» EXERCISE MATERIALS:
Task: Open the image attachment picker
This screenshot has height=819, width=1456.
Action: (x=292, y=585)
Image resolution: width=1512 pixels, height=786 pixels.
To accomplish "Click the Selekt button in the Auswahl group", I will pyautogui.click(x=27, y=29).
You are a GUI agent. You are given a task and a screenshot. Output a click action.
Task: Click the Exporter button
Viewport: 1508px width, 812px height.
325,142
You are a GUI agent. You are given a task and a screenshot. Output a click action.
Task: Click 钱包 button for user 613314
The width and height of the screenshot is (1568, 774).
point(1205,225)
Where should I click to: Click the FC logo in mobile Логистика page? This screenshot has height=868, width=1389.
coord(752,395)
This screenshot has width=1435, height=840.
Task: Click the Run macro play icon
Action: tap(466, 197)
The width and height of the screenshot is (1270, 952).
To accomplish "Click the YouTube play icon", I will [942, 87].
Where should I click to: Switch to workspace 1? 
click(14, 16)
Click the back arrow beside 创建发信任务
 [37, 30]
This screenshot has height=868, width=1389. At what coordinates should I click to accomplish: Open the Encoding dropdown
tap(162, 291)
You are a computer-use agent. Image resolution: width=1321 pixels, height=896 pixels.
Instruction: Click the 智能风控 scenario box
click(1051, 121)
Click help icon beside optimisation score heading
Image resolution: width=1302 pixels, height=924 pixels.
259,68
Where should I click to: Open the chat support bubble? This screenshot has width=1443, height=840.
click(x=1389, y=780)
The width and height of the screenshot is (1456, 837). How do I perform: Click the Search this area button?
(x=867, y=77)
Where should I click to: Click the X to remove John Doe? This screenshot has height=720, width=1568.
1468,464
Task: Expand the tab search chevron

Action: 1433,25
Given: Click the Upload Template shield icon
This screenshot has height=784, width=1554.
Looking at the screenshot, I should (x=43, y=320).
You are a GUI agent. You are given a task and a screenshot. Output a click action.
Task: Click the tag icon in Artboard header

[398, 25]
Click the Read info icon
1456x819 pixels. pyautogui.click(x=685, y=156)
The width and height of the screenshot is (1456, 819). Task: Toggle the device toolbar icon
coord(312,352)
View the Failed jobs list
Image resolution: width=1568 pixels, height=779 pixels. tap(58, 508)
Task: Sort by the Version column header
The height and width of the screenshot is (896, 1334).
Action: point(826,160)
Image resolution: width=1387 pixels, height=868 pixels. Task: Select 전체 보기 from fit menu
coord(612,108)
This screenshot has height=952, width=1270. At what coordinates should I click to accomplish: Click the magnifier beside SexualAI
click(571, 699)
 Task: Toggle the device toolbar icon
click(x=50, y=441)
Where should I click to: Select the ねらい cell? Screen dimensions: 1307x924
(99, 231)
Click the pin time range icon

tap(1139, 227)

» EXERCISE: Pull out each line of the listing that holds the string "will".

» EXERCISE RESPONSE:
To accomplish "Click the Selekt button in the Auswahl group", I will pyautogui.click(x=27, y=29).
To accomplish "Click the YouTube play icon", I will [942, 87].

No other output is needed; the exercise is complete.